━━━━━ 本文 ━━━━━

2014.5.16

参議院本会議にて安倍総理に農業関係2法案と農協改革について質疑

参議院本会議にてみんなの党を代表して登壇しました。

議事は農業関係の2法案。
1つ目の農業担い手経営安定法は、補助金の交付を当年の品質及び生産量に応じた数量払いに改正するもので、WTOのルールに逆行するものと思われますので、みんなの党は反対です。
この点を安倍総理に質しましたが、WTOとの関係はこれから検討するという答弁でした。
法案が先、検討が後というのは理解できない順序です。

2つ目の農業多面的機能促進法については、法案の対象である「多面的機能」が極めて曖昧な概念で政策効果が不透明なため、みんなの党は反対です。安倍総理には、法案関連の今年度800億円の予算は8兆円の多面的機能をどのように維持・発揮するか質しましたが、その効果についてはっきりした答弁はありませんでした。

最後に、私が取り組んでいる農協改革について。
選挙の際に農協のお世話になっている自民党議員の圧力で本日公表の規制改革会議・農業WG農協改革案が骨抜きにならないよう、安倍総理の決意を聞かせてほしいと迫りました。
本会議の全議員を前にしての質疑ですので、これには野次が飛びましたが、安倍総理からは「農業を成長産業とするために政策面と合わせて農協改革の実行が必要、しっかりと実行していく」という答弁がありました。
今後、この答弁を反故にされないよう、継続して取り組んでいきたいと思います。

議事録

○山田太郎君

 みんなの党の山田太郎でございます。
 私は、ただいま議題となりました農業の担い手に対する経営安定のための交付金の交付に関する法律の一部を改正する法律案及び農業の有する多面的機能の発揮の促進に関する法律案並びに関連事項につきまして、みんなの党を代表し、安倍総理に質問をさせていただきます。
 まず冒頭、本日の両法案による政策推進に大きな影響を及ぼすと思われるTPP交渉の状況と評価について、日米首脳会談の当事者である安倍総理に伺いたいと思っております。
 外交や通商交渉は一定の秘密を守るということも重要ですが、事内政に大きな影響を与えるテーマにつきましては、交渉の局面では正確な情報を政府が提供しないと国民は混乱してしまいます。
 最近のTPPに関する報道は、交渉内容が報道機関によってかなり差が出ています。例えば、TPPについて、日米両政府は基本合意したという報道がありますが、この基本合意はあったのでしょうかなかったのでしょうか。また、基本合意の結果、豚肉の関税は一キロ当たり最大四百八十二円から五十円に引き下げる、牛肉関税は現在三八・五%を九%に下げることになったとする報道もあります。これは正しかったのか間違っていたのか、お答えください。

━━━━━ データ抜粋 ━━━━━

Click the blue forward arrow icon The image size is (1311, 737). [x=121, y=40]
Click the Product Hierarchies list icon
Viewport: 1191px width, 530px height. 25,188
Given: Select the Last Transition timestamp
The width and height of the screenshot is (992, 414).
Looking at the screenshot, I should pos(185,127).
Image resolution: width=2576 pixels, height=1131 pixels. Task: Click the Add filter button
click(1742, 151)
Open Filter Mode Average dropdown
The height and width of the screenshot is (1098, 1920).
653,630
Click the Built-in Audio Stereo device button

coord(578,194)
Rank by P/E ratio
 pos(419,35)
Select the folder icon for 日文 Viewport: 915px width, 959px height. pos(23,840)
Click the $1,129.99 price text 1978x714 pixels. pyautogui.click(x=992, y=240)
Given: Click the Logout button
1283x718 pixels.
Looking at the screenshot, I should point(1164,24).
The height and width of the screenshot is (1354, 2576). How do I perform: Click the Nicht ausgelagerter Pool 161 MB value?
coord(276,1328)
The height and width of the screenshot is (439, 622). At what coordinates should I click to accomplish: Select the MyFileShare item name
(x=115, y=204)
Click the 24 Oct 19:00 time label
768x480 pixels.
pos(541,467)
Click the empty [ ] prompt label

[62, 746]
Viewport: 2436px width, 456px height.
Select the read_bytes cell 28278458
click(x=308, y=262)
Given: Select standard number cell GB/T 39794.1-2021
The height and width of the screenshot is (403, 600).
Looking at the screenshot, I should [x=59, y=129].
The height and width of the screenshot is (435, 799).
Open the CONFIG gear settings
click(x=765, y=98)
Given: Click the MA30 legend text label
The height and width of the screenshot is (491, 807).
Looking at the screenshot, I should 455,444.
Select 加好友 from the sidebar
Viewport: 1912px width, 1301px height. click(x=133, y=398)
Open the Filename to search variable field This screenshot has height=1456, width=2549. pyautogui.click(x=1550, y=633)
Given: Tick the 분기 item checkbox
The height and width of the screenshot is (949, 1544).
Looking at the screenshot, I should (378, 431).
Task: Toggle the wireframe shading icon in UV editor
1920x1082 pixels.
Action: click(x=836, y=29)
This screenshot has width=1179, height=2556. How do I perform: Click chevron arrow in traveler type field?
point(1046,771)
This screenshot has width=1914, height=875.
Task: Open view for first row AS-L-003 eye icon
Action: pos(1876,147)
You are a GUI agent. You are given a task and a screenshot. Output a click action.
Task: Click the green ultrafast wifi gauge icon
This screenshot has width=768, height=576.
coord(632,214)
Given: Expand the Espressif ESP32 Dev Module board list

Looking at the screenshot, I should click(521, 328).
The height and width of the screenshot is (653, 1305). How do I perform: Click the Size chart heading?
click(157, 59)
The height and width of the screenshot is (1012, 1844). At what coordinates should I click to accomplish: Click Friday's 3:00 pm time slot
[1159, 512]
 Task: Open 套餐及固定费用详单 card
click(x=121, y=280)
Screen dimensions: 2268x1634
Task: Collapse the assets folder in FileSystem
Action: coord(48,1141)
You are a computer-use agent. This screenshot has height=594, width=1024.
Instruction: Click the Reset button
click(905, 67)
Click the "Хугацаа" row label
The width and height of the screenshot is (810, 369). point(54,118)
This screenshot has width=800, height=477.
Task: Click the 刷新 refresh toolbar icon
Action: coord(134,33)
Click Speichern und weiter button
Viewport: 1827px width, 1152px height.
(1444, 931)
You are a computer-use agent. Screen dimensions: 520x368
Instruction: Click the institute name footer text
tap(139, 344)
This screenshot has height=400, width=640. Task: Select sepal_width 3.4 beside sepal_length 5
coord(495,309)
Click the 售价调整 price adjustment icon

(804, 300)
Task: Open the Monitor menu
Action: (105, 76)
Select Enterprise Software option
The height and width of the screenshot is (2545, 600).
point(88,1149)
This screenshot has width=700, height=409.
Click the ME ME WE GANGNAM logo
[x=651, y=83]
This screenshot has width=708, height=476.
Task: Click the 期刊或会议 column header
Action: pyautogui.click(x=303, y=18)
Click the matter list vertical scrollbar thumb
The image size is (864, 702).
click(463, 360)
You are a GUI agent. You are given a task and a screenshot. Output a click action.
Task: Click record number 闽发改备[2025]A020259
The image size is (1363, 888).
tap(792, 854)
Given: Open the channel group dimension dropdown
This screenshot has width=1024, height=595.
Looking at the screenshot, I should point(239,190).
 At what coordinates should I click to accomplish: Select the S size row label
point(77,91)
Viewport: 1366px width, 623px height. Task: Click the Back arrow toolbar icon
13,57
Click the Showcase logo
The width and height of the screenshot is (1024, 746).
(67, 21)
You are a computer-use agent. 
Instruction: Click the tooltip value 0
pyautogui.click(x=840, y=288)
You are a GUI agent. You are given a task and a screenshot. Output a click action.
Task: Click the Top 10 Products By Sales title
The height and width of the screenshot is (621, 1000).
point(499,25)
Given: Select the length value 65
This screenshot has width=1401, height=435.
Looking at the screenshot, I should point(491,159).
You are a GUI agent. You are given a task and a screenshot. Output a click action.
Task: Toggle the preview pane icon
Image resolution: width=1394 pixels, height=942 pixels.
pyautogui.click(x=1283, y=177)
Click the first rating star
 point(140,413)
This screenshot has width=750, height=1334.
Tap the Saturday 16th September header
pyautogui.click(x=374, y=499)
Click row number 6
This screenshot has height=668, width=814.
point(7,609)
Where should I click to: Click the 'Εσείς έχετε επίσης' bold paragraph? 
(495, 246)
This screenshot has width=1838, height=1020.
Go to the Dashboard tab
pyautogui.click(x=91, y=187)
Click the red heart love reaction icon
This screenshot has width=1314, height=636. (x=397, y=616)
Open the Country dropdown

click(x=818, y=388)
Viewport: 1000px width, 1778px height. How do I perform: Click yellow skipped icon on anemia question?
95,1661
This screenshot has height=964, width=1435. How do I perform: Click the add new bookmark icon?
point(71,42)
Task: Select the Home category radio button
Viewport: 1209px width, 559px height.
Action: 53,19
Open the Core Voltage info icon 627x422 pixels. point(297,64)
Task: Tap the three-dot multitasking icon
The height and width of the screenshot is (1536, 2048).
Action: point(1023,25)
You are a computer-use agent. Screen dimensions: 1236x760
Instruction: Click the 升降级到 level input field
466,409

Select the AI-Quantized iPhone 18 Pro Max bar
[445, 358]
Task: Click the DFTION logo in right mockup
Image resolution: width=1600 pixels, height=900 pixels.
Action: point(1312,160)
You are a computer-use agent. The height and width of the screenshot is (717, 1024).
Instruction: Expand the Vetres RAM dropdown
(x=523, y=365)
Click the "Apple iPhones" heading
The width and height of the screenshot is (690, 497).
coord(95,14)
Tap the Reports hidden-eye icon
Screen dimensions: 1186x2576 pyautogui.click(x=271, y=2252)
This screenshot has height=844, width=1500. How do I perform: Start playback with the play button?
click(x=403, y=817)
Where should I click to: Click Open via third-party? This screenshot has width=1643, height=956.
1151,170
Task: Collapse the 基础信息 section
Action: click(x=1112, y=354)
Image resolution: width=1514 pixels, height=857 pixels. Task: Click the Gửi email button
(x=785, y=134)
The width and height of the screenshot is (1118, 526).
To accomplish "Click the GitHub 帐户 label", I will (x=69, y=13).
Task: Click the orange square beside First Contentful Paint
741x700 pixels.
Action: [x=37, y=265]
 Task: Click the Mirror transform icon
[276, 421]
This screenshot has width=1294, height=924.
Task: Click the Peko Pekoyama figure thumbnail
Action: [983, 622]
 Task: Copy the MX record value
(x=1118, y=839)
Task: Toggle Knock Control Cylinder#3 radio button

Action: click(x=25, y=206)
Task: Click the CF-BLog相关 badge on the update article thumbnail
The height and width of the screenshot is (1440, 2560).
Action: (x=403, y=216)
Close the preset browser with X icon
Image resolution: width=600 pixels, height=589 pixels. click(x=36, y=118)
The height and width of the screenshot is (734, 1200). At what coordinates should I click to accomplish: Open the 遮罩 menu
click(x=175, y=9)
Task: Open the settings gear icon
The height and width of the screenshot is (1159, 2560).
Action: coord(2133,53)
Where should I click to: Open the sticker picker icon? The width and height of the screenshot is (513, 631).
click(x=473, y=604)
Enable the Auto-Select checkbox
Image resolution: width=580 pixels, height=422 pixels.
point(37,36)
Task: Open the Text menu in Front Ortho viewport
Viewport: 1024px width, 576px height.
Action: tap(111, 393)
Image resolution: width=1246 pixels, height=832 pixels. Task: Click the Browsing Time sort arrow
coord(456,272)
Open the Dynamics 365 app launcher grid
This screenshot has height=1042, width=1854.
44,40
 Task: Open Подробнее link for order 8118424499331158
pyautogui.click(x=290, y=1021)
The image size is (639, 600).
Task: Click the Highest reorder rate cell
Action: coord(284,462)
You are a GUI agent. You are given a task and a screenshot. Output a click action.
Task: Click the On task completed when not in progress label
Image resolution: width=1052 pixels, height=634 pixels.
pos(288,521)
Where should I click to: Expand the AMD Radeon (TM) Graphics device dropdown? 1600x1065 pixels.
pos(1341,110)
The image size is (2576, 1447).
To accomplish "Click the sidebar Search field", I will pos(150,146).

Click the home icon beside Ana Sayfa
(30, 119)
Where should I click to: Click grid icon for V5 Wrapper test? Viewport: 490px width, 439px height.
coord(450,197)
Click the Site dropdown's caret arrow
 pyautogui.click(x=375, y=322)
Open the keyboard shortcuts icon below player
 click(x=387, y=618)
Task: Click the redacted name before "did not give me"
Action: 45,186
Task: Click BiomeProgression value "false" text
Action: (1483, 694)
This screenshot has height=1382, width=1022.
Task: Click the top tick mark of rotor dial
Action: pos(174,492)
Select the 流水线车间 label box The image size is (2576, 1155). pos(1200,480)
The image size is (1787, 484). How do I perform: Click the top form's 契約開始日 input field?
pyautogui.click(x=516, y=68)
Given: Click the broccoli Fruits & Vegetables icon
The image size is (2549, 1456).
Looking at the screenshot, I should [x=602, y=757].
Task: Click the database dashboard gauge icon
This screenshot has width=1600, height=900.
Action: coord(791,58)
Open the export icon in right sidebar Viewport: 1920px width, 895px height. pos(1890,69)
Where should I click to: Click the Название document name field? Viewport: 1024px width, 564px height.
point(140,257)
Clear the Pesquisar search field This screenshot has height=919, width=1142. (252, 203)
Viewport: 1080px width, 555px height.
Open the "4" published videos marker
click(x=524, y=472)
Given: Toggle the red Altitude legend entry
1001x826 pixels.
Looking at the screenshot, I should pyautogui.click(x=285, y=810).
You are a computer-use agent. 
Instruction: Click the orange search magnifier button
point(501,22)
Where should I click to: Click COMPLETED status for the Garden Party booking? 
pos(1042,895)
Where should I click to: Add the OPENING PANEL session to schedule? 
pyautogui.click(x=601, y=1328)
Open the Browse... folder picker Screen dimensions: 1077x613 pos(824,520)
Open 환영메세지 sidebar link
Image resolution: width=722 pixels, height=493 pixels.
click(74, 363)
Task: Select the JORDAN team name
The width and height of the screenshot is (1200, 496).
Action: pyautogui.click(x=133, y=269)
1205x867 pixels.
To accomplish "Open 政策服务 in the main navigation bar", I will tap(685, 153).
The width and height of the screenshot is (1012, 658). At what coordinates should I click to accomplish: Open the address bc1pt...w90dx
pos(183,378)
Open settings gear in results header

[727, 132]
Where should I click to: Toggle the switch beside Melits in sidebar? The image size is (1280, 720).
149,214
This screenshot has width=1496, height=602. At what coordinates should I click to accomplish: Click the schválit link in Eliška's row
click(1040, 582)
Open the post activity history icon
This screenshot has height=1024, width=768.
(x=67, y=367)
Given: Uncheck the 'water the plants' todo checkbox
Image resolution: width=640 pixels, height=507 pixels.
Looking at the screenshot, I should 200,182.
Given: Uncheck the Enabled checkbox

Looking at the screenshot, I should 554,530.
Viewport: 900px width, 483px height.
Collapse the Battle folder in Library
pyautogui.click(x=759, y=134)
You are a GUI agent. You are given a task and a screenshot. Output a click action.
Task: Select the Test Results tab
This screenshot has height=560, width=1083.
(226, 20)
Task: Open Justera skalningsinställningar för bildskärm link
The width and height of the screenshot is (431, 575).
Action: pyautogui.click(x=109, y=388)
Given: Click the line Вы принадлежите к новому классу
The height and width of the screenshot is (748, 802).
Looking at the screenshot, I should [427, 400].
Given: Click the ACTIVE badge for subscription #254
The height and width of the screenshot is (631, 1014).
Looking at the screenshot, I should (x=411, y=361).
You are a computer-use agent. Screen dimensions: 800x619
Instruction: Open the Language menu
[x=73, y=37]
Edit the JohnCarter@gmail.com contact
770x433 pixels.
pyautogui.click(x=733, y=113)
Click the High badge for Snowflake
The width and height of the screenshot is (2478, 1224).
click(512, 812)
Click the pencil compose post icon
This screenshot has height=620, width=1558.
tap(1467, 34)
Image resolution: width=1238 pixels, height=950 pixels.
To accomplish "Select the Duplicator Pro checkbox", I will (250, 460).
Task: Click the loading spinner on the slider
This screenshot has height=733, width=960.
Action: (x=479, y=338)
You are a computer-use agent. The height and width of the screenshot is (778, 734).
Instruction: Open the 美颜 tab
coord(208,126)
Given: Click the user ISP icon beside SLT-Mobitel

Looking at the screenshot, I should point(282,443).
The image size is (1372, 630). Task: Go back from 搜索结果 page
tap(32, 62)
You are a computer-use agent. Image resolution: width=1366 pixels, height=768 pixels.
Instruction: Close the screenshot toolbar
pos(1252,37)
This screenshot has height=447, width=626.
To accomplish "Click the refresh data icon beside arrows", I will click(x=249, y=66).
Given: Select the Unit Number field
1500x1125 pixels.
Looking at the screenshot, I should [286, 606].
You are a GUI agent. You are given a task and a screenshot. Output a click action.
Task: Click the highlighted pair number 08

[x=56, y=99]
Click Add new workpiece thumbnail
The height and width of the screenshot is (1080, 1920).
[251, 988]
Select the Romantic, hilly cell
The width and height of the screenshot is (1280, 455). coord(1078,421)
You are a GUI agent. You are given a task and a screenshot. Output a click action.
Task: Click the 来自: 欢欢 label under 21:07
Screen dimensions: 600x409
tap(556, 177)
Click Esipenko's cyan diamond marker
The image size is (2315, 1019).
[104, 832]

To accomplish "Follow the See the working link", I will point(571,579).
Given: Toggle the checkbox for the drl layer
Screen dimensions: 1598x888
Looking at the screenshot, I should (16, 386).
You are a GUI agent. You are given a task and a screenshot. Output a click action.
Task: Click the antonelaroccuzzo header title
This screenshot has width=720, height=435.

━━━━━

■ **課題と演習**
[a] 本文について、次の問いに答えてください。
(i) 農業担い手経営安定法とWTOの関係を質されたとき、安倍総理はどう答弁しましたか。
(ii) 法案関連の今年度の予算はいくらとされていますか。
(iii) 報道によると、牛肉関税は現在の何%から何%に下げることになったとされていますか。
[b] 本文のうち、「まず冒頭、本日の両法案による」から「と国民は混乱してしまいます。」までを、両端の語句も含めて一字一句そのまま書き写してください。
[c] 本文の「法案が先、検討が後というのは理解できない順序です。」という一文を英語に訳してください。

■ **課題別の解答**
[a]
(i) WTOとの関係はこれから検討すると答弁しました。
(ii) 800億円です。
(iii) 現在の三八・五%から九%に下げることになったとされています。

[b]
まず冒頭、本日の両法案による政策推進に大きな影響を及ぼすと思われるTPP交渉の状況と評価について、日米首脳会談の当事者である安倍総理に伺いたいと思っております。
 外交や通商交渉は一定の秘密を守るということも重要ですが、事内政に大きな影響を与えるテーマにつきましては、交渉の局面では正確な情報を政府が提供しないと国民は混乱してしまいます。

[c] Putting the bill first and the review afterward is an order that makes no sense.